Multiple-choice/true-false tests are the easiest to grade, with optical scanners checking those penciled-in ovals. Judging "creativity" is nigh impossible for any teacher to do in a few seconds.

What is it about encouraging creativity that scares the living hell out of Tinsley?

Unknown said...

Why did he use a picture of David Van Driessen?

Anonymous said...

"What is it about encouraging creativity that scares the living hell out of Tinsley?"

He fears something he obviously can't understand. He's a Republican, you see.

rewinn said...

We understand that this "joke" is nonsense; it can not possibly be easier to grade creative work than it is to grade a simple right-or-wrong answer.

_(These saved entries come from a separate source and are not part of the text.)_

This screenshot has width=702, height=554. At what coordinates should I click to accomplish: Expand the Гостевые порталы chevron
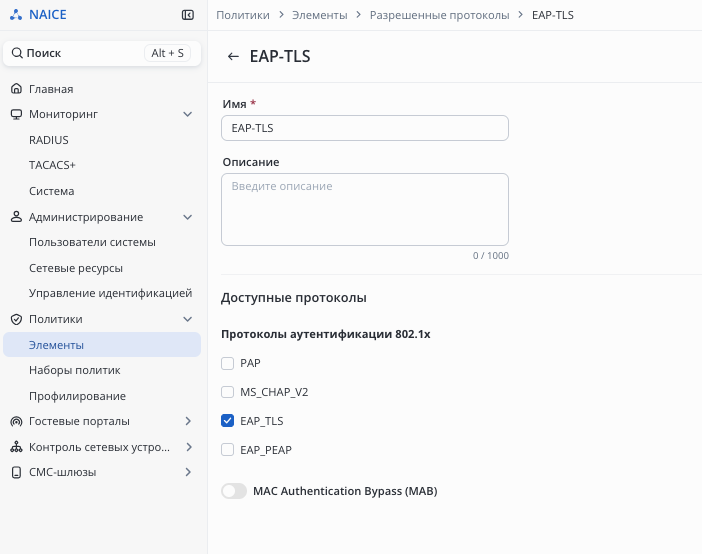pyautogui.click(x=187, y=421)
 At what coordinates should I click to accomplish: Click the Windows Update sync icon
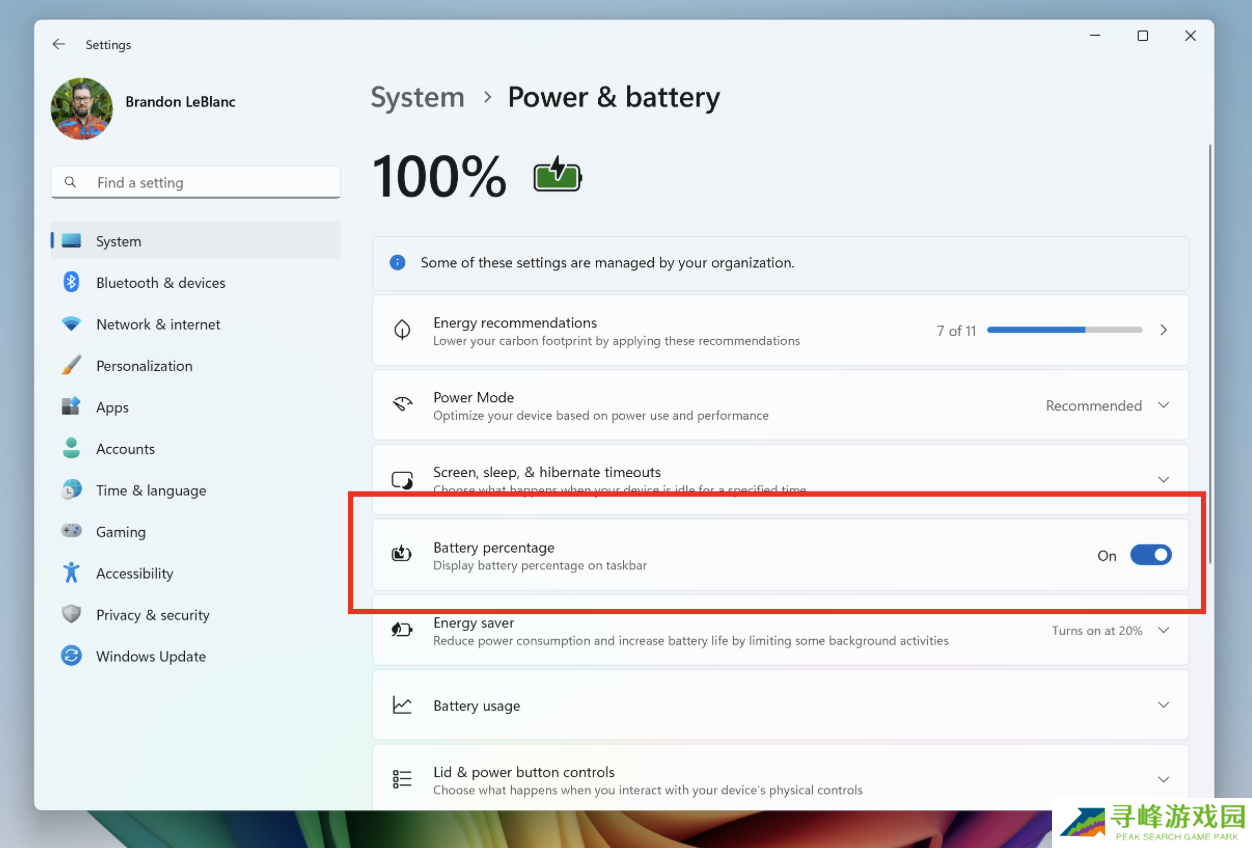point(71,656)
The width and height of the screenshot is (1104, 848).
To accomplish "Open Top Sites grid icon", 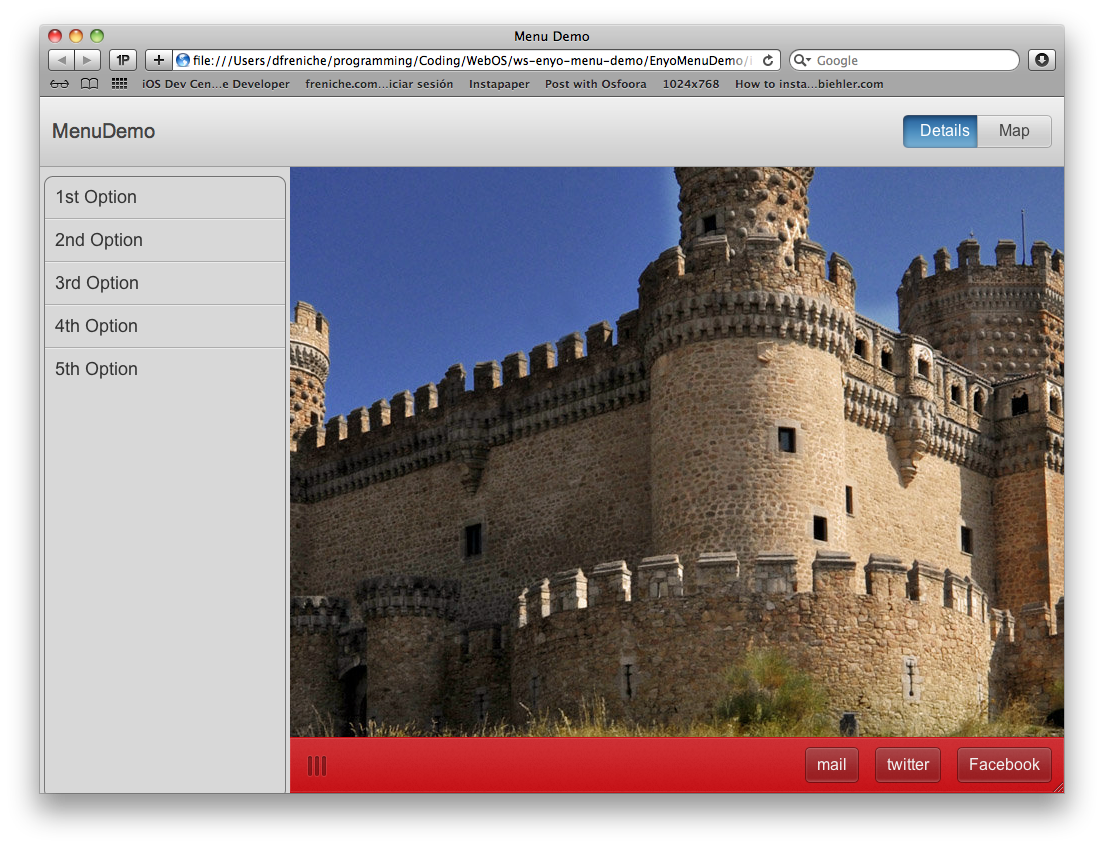I will 119,84.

Therefore we must look deeper for the message.

* "I hate teachers" is obvious but, I think, too shallow. On the evidence, Tinsley probably kissed up to authority figures.

* "It's the teachers" fault you did badly in school" is reassuring to his fan base but, I suggest, only part of the answer.

* "RAGE!" is, IMO, the most likely basic theme.

Rage is an important element for fascists (...and I use that term in its technical sense, pace Mussolini ...) since it allows them to feel oppressed and powerful at the same time. As oppressed people, they feel the right to strike out at their enemies; as powerful people they are encouraged to strike out, confident they will, against all the evidence, be effectual.

Ultimately, most of Tinsley's work exists to feed the irresistible Teutonic (or whatever) RAGE!

Kaitlyn said...

Rewinn - interesting. I'd say it's a desire for money, coupled with rage, but in addition to your rage, rage that Mallard Fillmore is not as popular as Garfield.

Ajm - You're right. I'd hate grading papers. I mean, I guess there are right or wrong answers in all assignments, but they can't be easy to suss out.

I bet Tinz had an assignment where the teacher said something similar, and he got a failing grade, because he's conservative, and not because he did a bad job.

rewinn said...

Kaitlyn - everyone knows Garfiled is more "popular" than Mallard because the liberal cartoon page editors keep pushing Jim Davis on us. Peanuts and Doonesbury too! Why it's enough to make a duck daffy with rage!

Hm.

Daffy.

Duck.

Impotent rage at smarter, more popular cartoons.

Now we know what Mallard sounds like when he talks!

Gold-Digging Nanny said...

I bet Tinz had an assignment where the teacher said something similar, and he got a failing grade, because he's conservative, and not because he did a bad job.

You're kidding, right, Kaitlyn? Day after day Tinz gives us evidence of his writing and reasoning ability (and, I might add, the fact that he's none too creative) -- and you think it's possible he wrote a paper and didn't do a bad job?

Kaitlyn said...

gold-digging nanny - yeah, I was kidding.

In that situation, he would assume he got the F because of his conservative views, when everyone with 2 brain cells to rub together would know it was because the paper sucked.

I have no doubt in Tinz's ability to make me feel smart in every situation.

GeoX, one of the GeoX boys. said...

Believe me: grading papers is painful. I'm constantly second-guessing myself. It would be infinitely easier if there were easy right/wrong answers. But to paraphrase Morbo, composition does not work that way! I'm wondering what bizarre idea Tinsley has of how one should judge papers. Actually, no I don't; I know that he's never actually thought about it, or much of anything. He's just a kneejerk dickhead.

Anonymous said...

There wasn't the usual following line I've always had.

"No right or wrong answers..."

was also balanced out by "but you should demonstrate an understanding of the subject matter and make your argument clearly and intelligently." There was also a structure we had to follow, which involved thesis statements, something that guarenteed papers were effort to create in the first place.